In AI for Live Video, Context Is King, and Less Is More
In 2026 there seems to be no limit to what AI knows, what it thinks it knows, and how blindingly fast it can answer any question or complete any task you throw its way. (To say nothing of the staggering water footprint it takes to cool its data centers' servers.) And when AI systems from live transcription to disease detection claim to be 95-99% accurate, that sounds pretty impressive.

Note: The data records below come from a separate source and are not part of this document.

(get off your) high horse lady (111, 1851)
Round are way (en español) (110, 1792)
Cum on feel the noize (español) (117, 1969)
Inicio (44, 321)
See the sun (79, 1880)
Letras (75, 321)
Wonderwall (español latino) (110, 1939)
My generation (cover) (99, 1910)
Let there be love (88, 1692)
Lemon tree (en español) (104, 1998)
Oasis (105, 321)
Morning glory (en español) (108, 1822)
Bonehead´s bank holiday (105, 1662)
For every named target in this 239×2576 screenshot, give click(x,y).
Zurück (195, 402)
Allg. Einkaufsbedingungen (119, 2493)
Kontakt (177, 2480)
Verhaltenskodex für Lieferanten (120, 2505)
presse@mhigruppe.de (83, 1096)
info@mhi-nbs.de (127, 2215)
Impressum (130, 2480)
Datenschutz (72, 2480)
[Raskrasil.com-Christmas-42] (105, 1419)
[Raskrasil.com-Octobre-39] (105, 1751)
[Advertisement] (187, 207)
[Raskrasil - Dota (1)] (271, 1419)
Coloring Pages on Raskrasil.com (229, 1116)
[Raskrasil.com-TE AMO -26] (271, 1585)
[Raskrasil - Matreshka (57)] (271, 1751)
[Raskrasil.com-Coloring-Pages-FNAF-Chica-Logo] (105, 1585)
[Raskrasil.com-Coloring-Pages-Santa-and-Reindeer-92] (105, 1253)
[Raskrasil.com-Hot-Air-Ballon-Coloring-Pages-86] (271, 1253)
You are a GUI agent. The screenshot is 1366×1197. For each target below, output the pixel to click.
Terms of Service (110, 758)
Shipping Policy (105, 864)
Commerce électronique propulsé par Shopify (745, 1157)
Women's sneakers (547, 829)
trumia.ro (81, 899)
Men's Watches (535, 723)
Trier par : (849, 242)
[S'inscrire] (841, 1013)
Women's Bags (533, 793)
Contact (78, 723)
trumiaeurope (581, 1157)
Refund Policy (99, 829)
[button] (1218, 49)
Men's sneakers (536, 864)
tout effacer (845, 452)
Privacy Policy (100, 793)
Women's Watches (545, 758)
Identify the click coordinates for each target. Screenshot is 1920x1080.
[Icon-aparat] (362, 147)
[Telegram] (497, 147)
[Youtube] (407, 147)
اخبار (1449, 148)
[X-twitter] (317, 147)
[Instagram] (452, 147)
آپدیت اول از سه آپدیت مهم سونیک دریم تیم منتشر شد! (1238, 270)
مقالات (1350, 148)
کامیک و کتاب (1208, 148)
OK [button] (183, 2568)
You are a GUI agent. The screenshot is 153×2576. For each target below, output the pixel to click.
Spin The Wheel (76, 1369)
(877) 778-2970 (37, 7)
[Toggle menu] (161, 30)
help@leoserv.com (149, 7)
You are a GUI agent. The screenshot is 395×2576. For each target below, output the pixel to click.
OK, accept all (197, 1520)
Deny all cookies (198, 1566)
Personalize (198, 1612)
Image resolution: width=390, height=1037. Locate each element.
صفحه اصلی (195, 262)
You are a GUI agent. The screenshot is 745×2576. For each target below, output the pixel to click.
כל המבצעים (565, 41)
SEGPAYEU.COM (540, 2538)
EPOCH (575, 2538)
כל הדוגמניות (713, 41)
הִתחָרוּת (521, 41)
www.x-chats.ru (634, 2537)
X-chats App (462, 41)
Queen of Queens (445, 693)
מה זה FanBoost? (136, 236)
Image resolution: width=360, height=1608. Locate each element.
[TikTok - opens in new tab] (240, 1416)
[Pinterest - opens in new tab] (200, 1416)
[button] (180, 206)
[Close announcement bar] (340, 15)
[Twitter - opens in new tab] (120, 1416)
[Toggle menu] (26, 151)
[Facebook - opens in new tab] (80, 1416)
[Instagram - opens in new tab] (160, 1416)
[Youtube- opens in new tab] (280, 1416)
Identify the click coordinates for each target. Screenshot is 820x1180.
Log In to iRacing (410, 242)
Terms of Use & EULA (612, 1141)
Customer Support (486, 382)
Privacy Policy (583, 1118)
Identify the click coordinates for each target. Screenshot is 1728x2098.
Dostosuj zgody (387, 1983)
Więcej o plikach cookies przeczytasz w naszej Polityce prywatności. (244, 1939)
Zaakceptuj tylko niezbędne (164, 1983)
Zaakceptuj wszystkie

But like a disease with a 1% mortality rate, a 99% survival rate is pretty good on an individual level (“I’ll take those odds!”) but catastrophic across an entire population. Likewise, if an AI system hallucinates at a rate of 1% across all of the tasks we place before it, those failures quickly add up. As a result, the more you rely on AI, and the more routine tasks you routinely offload to it, the more it can feel like you’re flying blind, and the more imperative it is that the LLM or AI stack you’re relying on needs to understand not only the type of task you’re asking it to perform; it needs to understand you.
There are few phrases we hear more frequency around AI these days than “Context is King,” and with good reason. Shortly before press time I attended a webinar titled “Context Is King: Best Practices for AI in Live Video,” featuring two presenters immediately familiar to most Streaming Media Global readers—longtime columnist and Norsk CBDO & Co-Founder Dom Robinson, and CEO and Co-Founder Adrian Roe, a frequent speaker on our physical and virtual conference stages—as well as CaptionHub CEO & Founder Tom Bridges. Although we’re always hearing about AI-driven solutions that can streamline, simplify, or turbocharge elements of the livestreaming workflow, or relieve streaming pros of the need to juggle or manage so many of those tasks themselves, this webinar focused not so much on what AI-enabled tools can do for us as what operator-supplied context and context-aware design can do to optimize those tools and more reliably provide the value we want, and increasingly rely on them to provide.
AI and contextual minimalism
Focusing on context and AI in the context of Norsk’s no-code/low-code live streaming workflow builder Norsk Studio, Roe made one fascinating point that essentially flipped on its head my prior understanding of how to leverage AI in live streaming workflows, although it also makes a great deal of sense. Often we hear about the ways AI helps optimize live streams in terms of aspects like observability, and the ways AI-driven monitoring can process unimaginable amounts of data for real-time anomaly detection and the like.

But as Roe pointed out, when it comes to educating your LLM about your intent to improve the reliability of its live decision-making, throwing more information at it just because you can is often counter-productive. Roe even went so far as to revise our new mantra by saying “minimal context is king. I want the LLM to know as little as possible to do the job. Just as is the case with human beings, we want the AI to find what it needs and little more.”
AI wants to be your sledgehammer
Bridges made a similar point about educating your AI before relying on it to improve transcription and captioning and deliver better viewer experiences in a live environment.

Acknowledging that it’s “really hard to put AI in the middle of captioning,” he explained that CaptionHub has three interlocking goals when it comes to captioning: accuracy, proper text segmentation, and—largely as a result of succeeding with the first two—limiting the viewer attention required to absorb the captions at 20–25%. The most effective means of achieving these goals, of course, is giving the AI more context via custom dictionaries, termbases, and the like. Again, it’s the human intervention that elevates the AI, not the AI itself. “There’s a tendency to say, ‘We’ve got the sledgehammer that is AI’ and look at everything as if it is a nut.”
In or out of a live streaming context, not every nut is AI’s to crack.